Aunque confiese que lo suyo suele ser el tango marginal, Adriana Varela está en los grandes circuitos. El verano pasado estuvo en el Conrad de Punta del Este y hoy sube al escenario de La Trastienda para un recital que casi no se publicitó.
Es que tiene un círculo de seguidores cautivos dispuestos a movilizarse con solo saber que se presentará. Hace dos meses que supo que hoy estaría en Montevideo y más allá de un breve comunicado no fue necesaria otra forma de advertencia pública. Cierto es que más allá del teatro Colón porteño o del Liceo de Barcelona, la intérprete se deja ver en lugares muchos más pequeños, como el histórico Bar El Hacha que la tuvo una noche hacia fin de año.
Lo que La Trastienda asegura es la calidad del sonido. Aunque se pierda las cercanías que habilita un boliche, es un excelente lugar para apreciar artistas que están jugados a su voz. Y Adriana Varela lo está porque con esa voz marcada por el tabaco, tiene una forma muy especial de cantar y decir el tango. Hace un par de años le advertía a un periodista de El País madrileño que su estilo se caracterizaba por la vehemencia. "Es que soy vehemente y a veces me tengo que neutralizar sobre el escenario porque el tango también es vehemente y si le ponés más vehemencia de la cuenta, el tango se convierte en dulce de leche, en almíbar".
Su expresividad tiene que ver además con el proceso mismo de su vida, oscilante entre los tangos, el rock y los boleros. La dirección emergente es necesarimente muy personal. "Se ha terminado el vincularme desde la carencia, lo he hecho mil veces, por eso tanto rock, tanto tango. Ahora si me tengo que vincular solo lo hago para poder evolucionar y toda la otra vehemencia forma parte de mi carácter, de mi personalidad, pero no tiene nada que ver con las letras de tango", decía al mismo diario español. Como lo ha expresado muy lúcidamente, el tango no es solamente un género musical sino que sobre todo se trata de una actitud de vida.

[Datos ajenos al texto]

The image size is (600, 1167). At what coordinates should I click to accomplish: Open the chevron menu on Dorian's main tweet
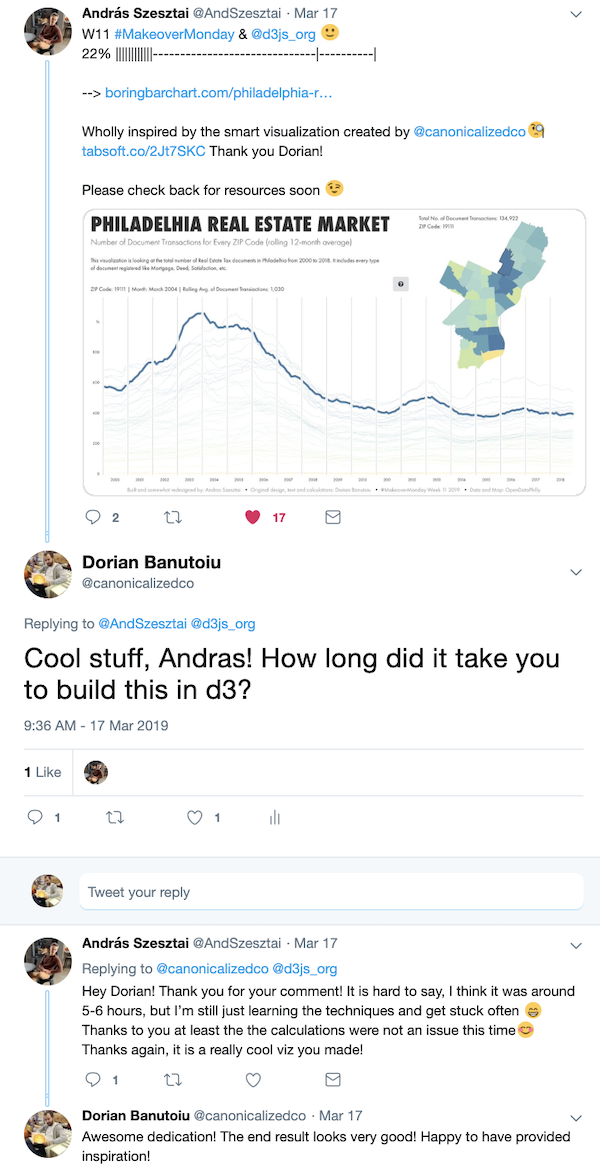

La publicidad suele mentir sobre su propuesta artística, al señalarla como "la reina del tango". No lo pretende ser. Ha llegado hasta la música por necesidad y placer y por ella terminó abandonando su primera profesión de fonoaudióloga. Y se ríe de los clichés que el género suele despertar respecto al machismo de los compositores que se pintan abandonados por mujeres crueles, y otros fantasmas por el estilo.
Libres de pecado, los tangos de Adriana Varela tienen la contundencia y la lucidez que una gran intéprete puede darles después de haber comprendido muy bien a sus autores.